She felt warmer and stronger than she had before. She got herself up onto her hands and knees and crawled out of the den, then stood in the moonlight of the angel’s glade. Looking up at the stars, it felt like a few hours had passed.

Her bleeding had stopped and her wounds did not hurt as badly as they had before. But, as she looked around her, her heart sank, for her mother and the cubs and the dark lion were gone. They had left her here alone.

She found words traced into the dirt.

If you need me, winter, spring, or fall, come where what you climbed is floor and rain is wall.

Serafina frowned. She didn’t know what the words meant or even if they had been left for her.

She gazed around the angel’s glade and then out into the trees. The forest was utter stillness, nothing but a mist drifting through the wet and glistening branches, and she could not hear a single living thing. It was as if the entire world outside the glade had disappeared.

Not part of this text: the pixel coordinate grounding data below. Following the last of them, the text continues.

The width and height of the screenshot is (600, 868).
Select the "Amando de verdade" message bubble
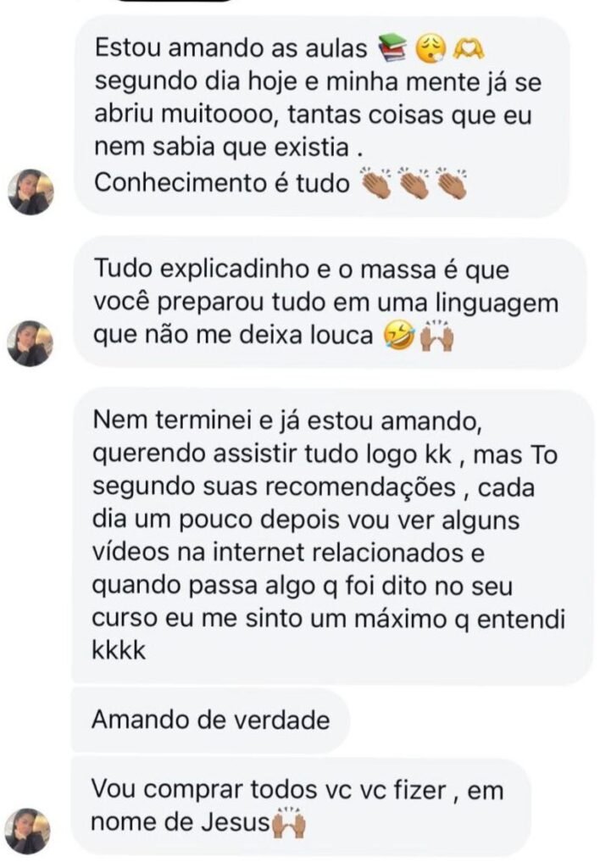click(209, 720)
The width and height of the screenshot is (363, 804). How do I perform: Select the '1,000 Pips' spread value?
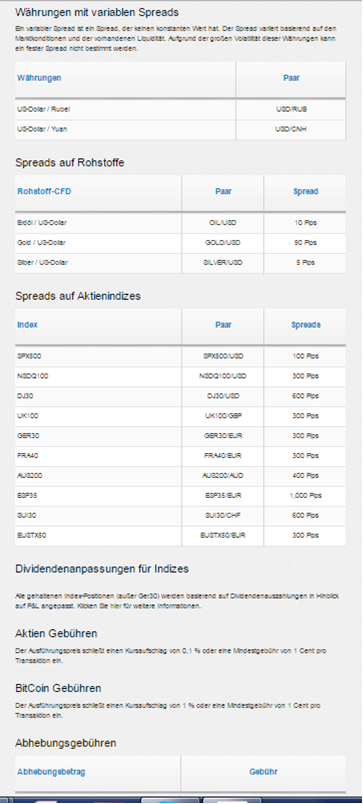305,496
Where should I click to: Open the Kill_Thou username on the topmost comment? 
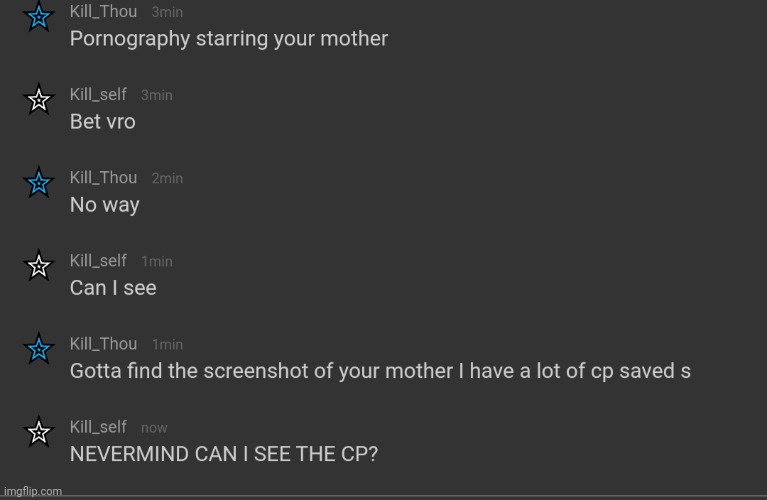(103, 11)
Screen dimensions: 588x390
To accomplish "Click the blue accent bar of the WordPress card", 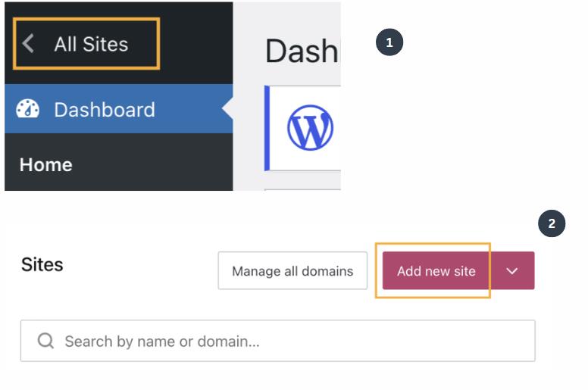I will (267, 127).
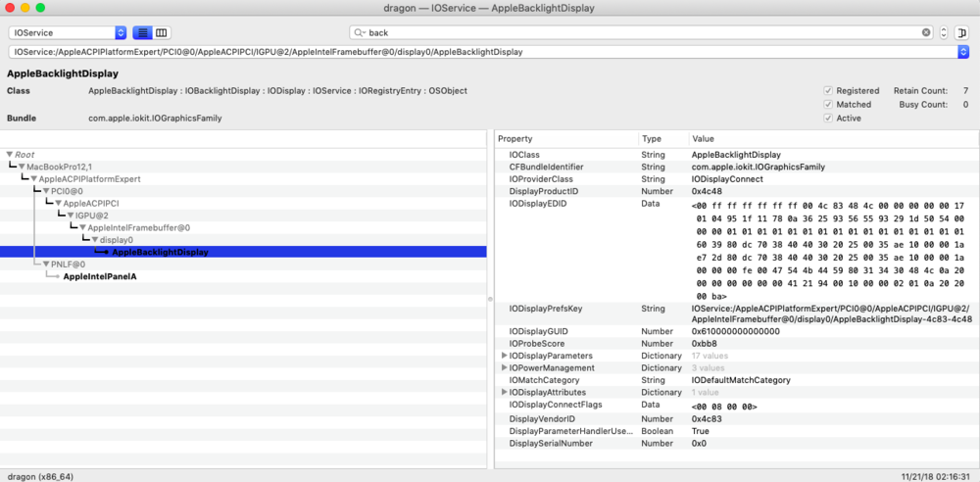Expand the IODisplayAttributes dictionary
Viewport: 980px width, 482px height.
click(x=504, y=392)
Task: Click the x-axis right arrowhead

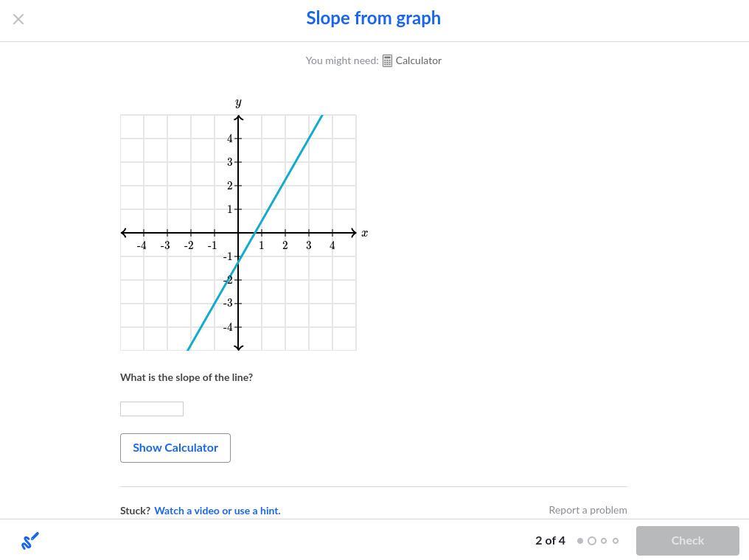Action: [354, 233]
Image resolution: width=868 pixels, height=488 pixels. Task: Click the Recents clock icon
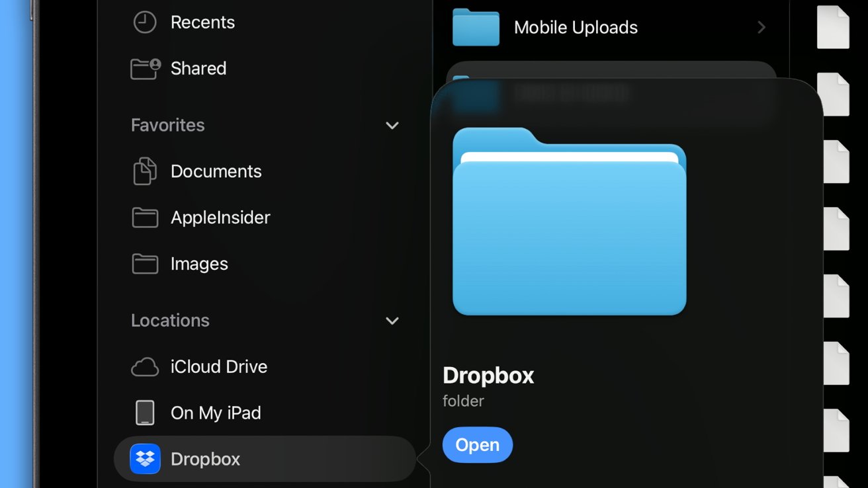pos(144,22)
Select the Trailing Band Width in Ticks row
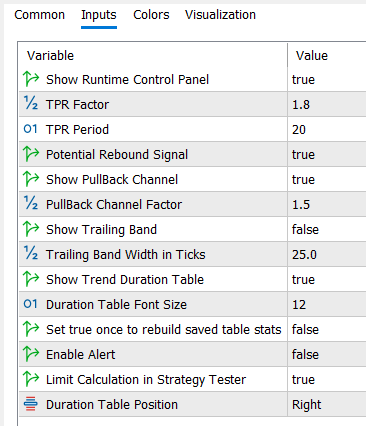Screen dimensions: 366x426 (x=193, y=254)
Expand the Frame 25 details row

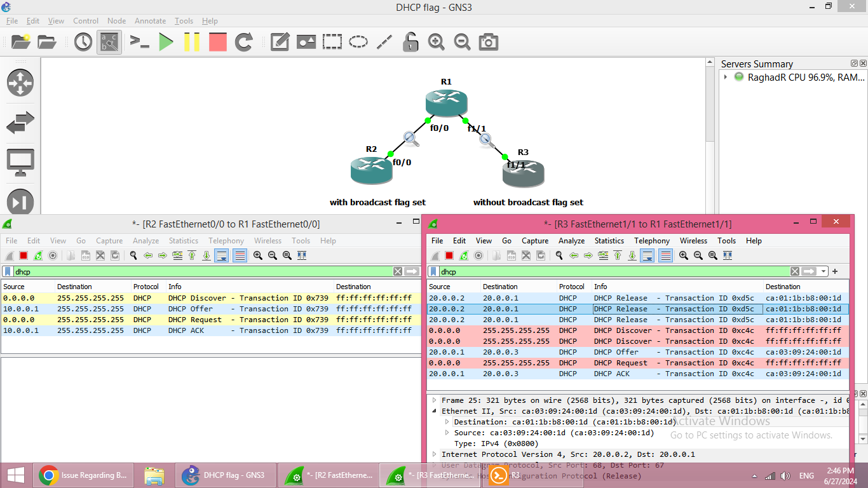click(435, 400)
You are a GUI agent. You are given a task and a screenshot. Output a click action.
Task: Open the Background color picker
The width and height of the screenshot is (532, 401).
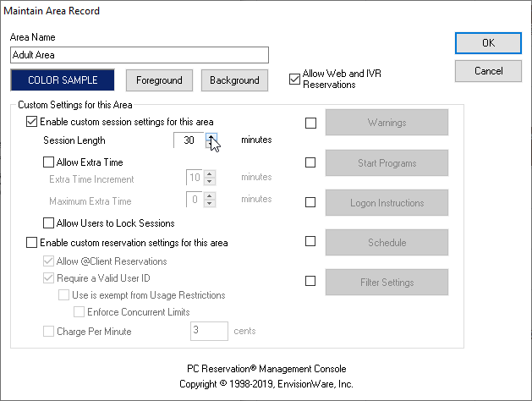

She thought about her mother, and the cubs, and the dark lion, and what her mother had said: You don’t belong here, Serafina! Of all the wounds she’d suffered, that one hurt the most.

Then she thought about Braeden, and her pa, and Mr and Mrs Vanderbilt, and everyone at Biltmore living their daytime lives so separate from her own.

You don’t belong there, either.

Standing in the centre of the angel’s glade, she came to a slow and aching realisation.

She was once again alone.

Just alone.

When she thought about what her mother had told her she would never be able to do, an aching, broken, throbbing part of her just wanted to kneel down and cry. She didn’t understand. She had been so hopeful with all the changes that were happening in her life, but now she felt like she was caught in between, like she didn’t belong anywhere. She was neither forest nor house, neither night nor day.

After a long time, she turned and looked at the beautiful, silent stone angel, with her graceful and powerful wings and her long steel sword. Serafina read the inscription on the pedestal.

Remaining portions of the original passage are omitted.